Tally the lines in these records that hold the string "agent", and reply with the number alone.

== Dataset

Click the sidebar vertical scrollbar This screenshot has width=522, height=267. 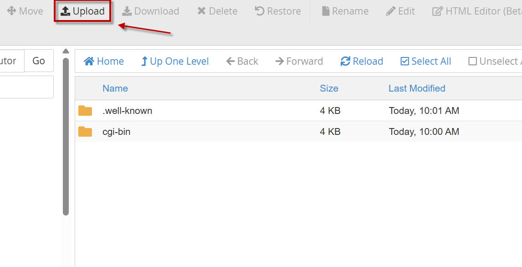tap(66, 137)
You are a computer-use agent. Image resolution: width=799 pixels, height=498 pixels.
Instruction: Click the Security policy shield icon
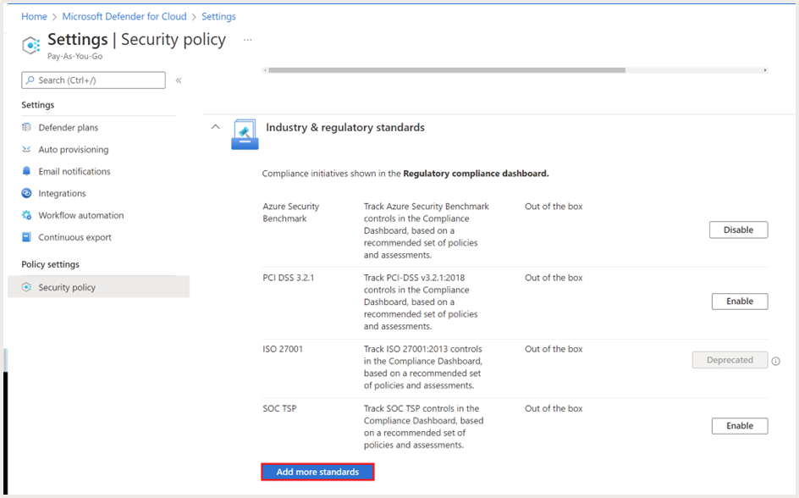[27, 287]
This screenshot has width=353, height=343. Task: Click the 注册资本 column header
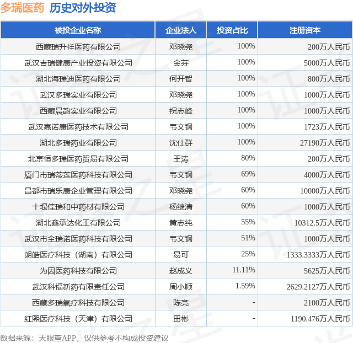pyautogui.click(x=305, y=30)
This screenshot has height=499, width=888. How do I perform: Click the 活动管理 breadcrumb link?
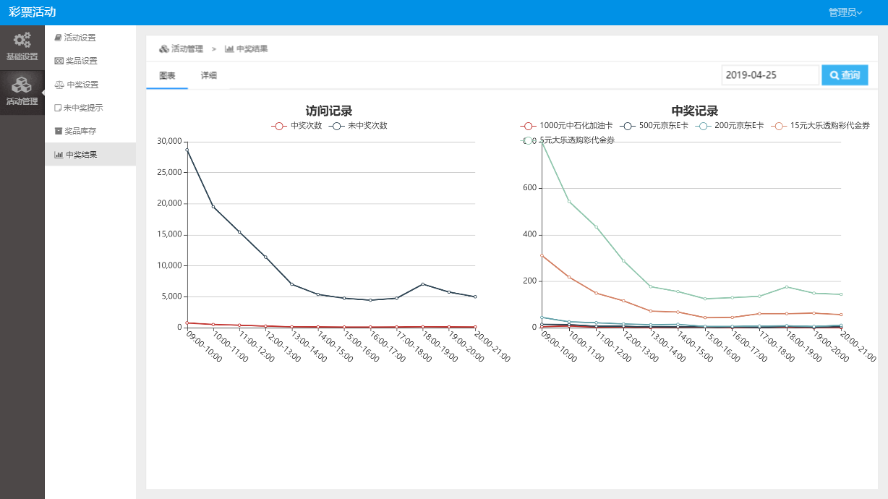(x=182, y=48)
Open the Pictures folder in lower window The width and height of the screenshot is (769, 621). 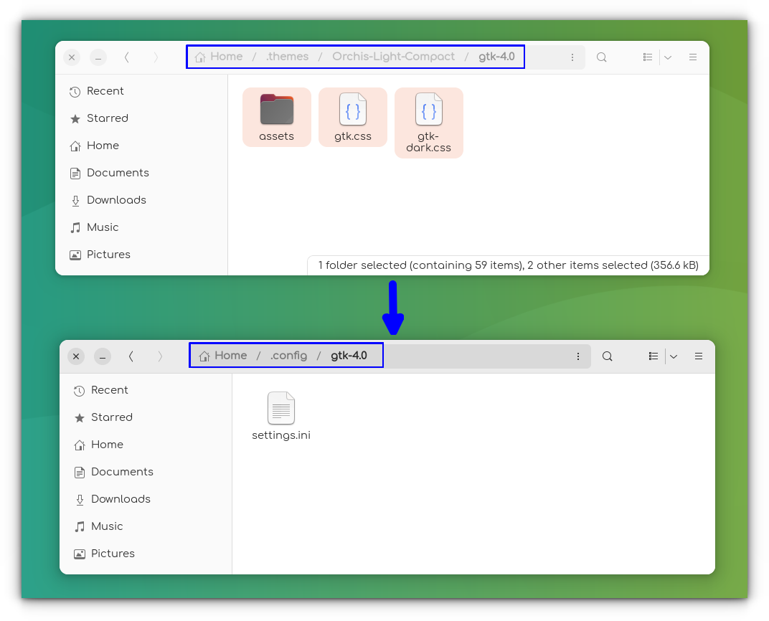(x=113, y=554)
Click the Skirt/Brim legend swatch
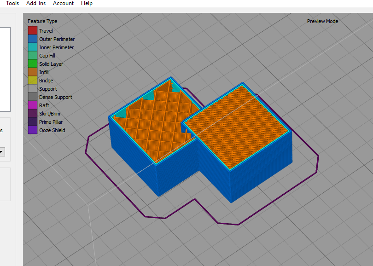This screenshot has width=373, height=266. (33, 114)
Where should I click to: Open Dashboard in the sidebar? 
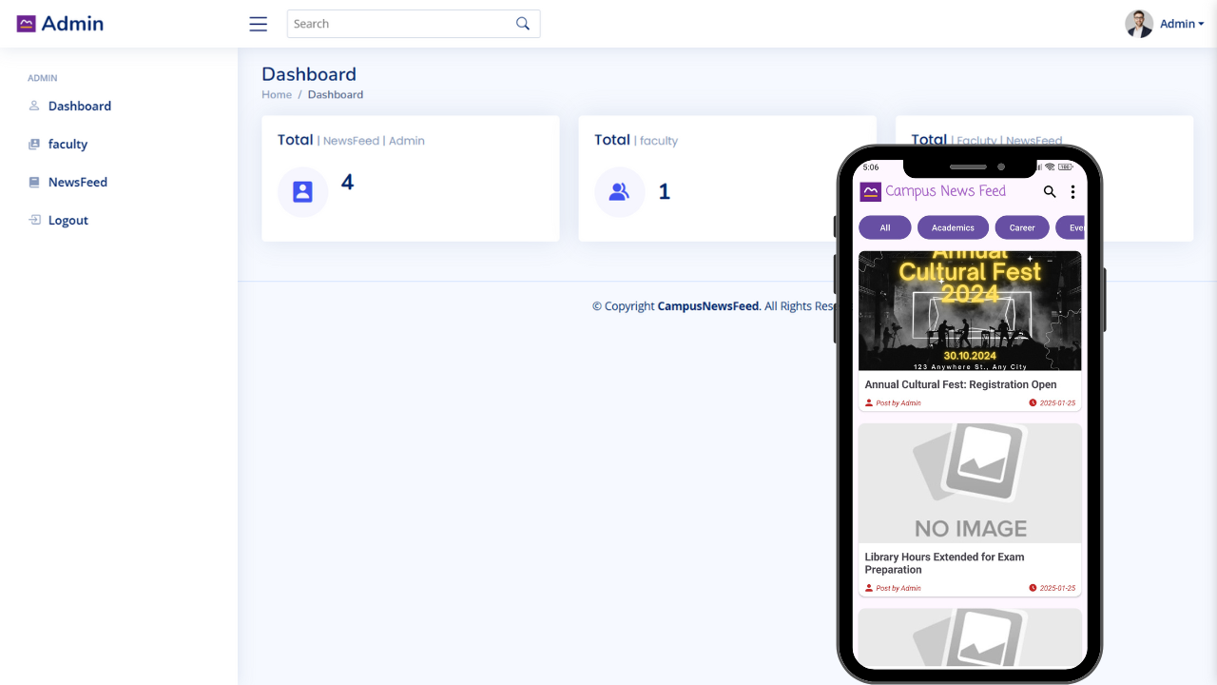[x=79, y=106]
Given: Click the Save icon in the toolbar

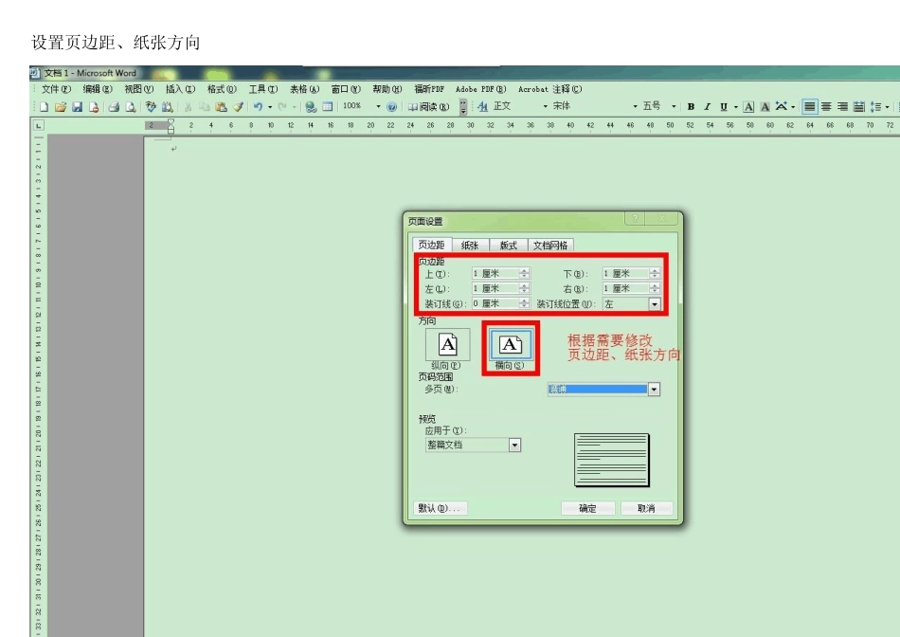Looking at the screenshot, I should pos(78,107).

====
== Dataset

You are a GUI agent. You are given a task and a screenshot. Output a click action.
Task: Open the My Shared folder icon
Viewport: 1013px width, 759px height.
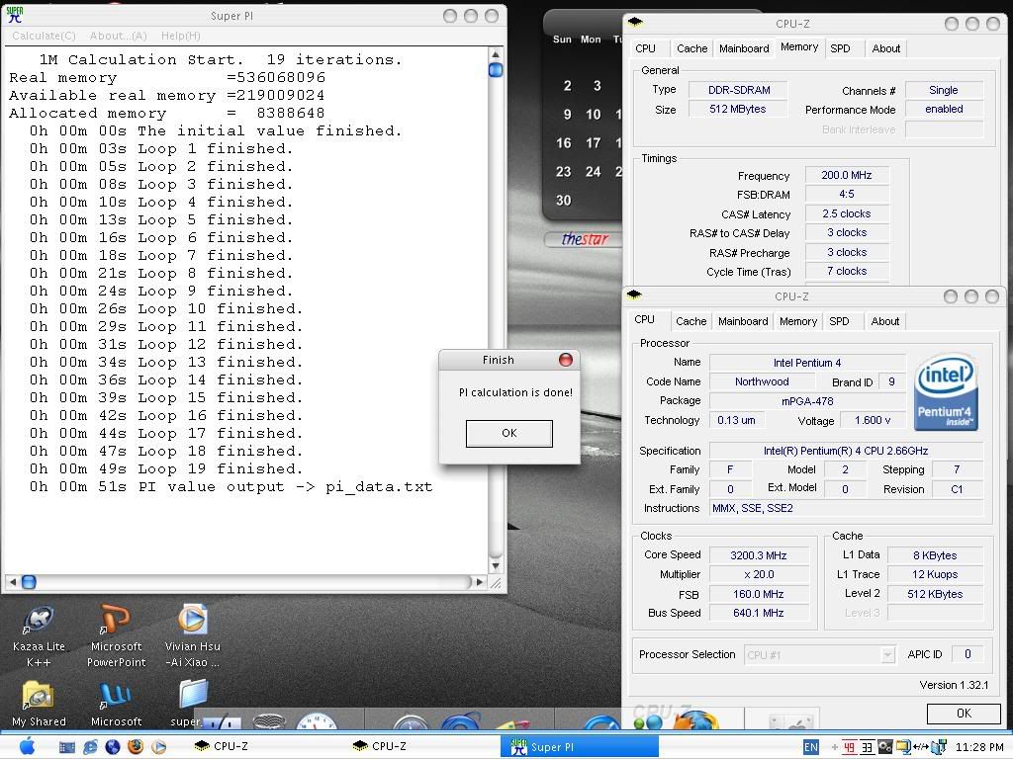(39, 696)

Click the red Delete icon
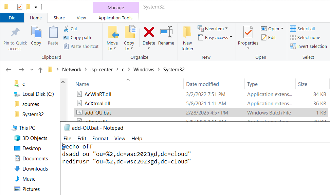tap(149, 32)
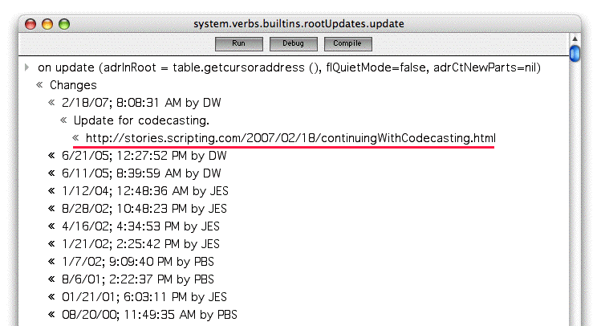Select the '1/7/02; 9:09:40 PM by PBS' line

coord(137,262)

====

== Exercise answer ==
2